Rakoff danced a lot as a child, “like a straight boy obsessed with baseball, except . . . better.” He took more serious dance training in college and then in Manhattan, where the classes became “an exercise in humiliation.” He concludes that this was all “a version of myself that’s long since ceased to exist.”
Then he moves away from the lectern and — to a recording of the aching Irving Berlin ballad “What’ll I Do?” — he begins to dance. He dances intently, with a precise grace. He’s a superb showman, and he knows that the moment is both gorgeous and heartbreaking.
Rakoff died three months later, at 47. I’ve watched this video countless times, and I always think, with regard to life and death and dancing: That’s how it’s done.
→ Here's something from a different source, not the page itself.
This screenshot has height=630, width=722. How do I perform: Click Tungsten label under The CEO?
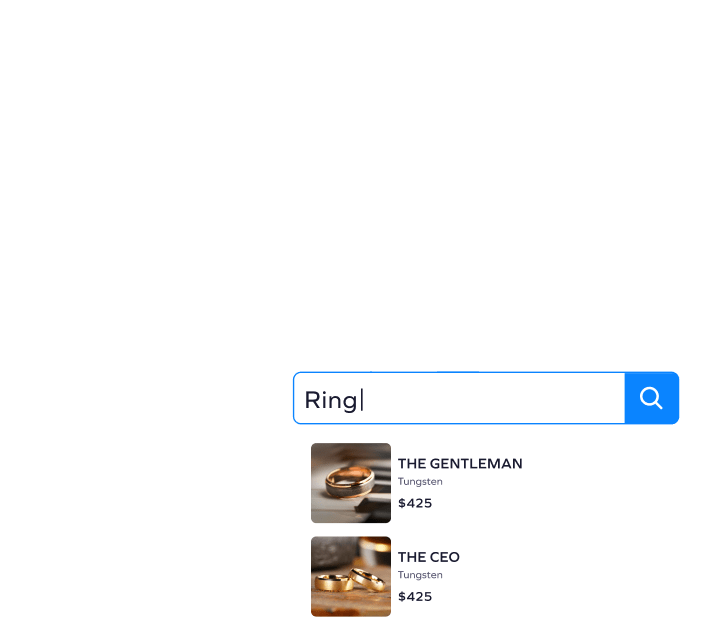420,575
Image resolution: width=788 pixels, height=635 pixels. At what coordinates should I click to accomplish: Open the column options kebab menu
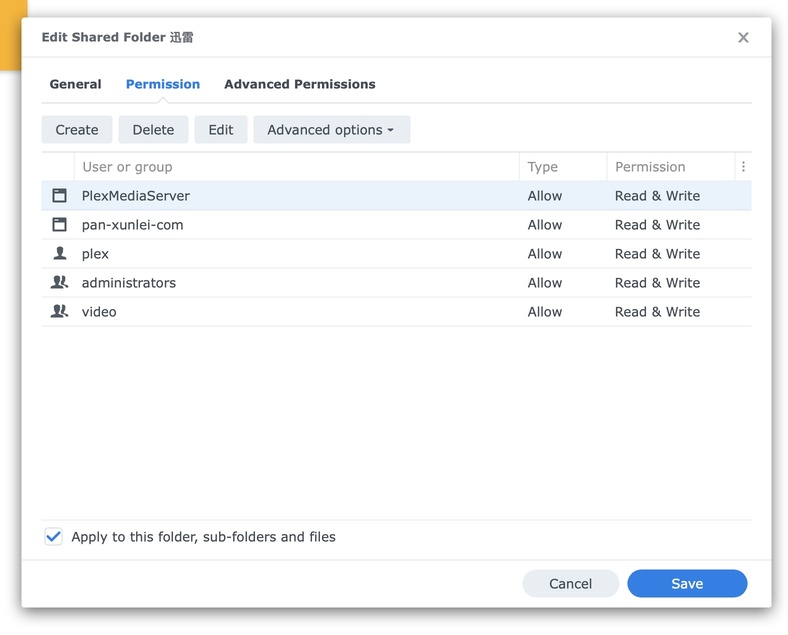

I knew David just a bit, and I happily blurbed the first of his three collections of morally fervid, gleefully caustic essays. (To quote one example, about his early attempt at a publishing career: After a particularly troublesome author lapses into unconsciousness following cosmetic surgery, Rakoff e-mails a friend, “Do you think her being in a coma will affect the quality of her writing?” To quote another, about the Hodgkin’s disease that first surfaced in his 20s: “Even though laughter may well be ‘the best medicine,’ it is not, in point of fact, actual medicine.”)
Yet by all rights I should hate Rakoff’s newly published novel, “Love, Dishonor, Marry, Die, Cherish, Perish” — and not just because it’s so awful to contemplate a world without any more David Rakoff books, or any more David Rakoff. No, I should hate this book because it’s written entirely in verse, and I am a committed poetryphobe. I am a crass and ignorant person who considers all poetry, from Shakespeare on down, to be a complete hoax. Like a bore at a cocktail party, most poems discuss only the weather, their feelings and that little gray bird they saw on their way to work. As with yogurt and math, I’m convinced that anyone who claims to enjoy poetry is lying.
But here’s the miracle of “Love, Dishonor, Marry, Die, Cherish, Perish” (which I will henceforth, and justifiably, refer to as “Love”): It’s an extraordinary and deliriously entertaining work. It didn’t make me love poetry, but it certainly affirmed my love for David Rakoff.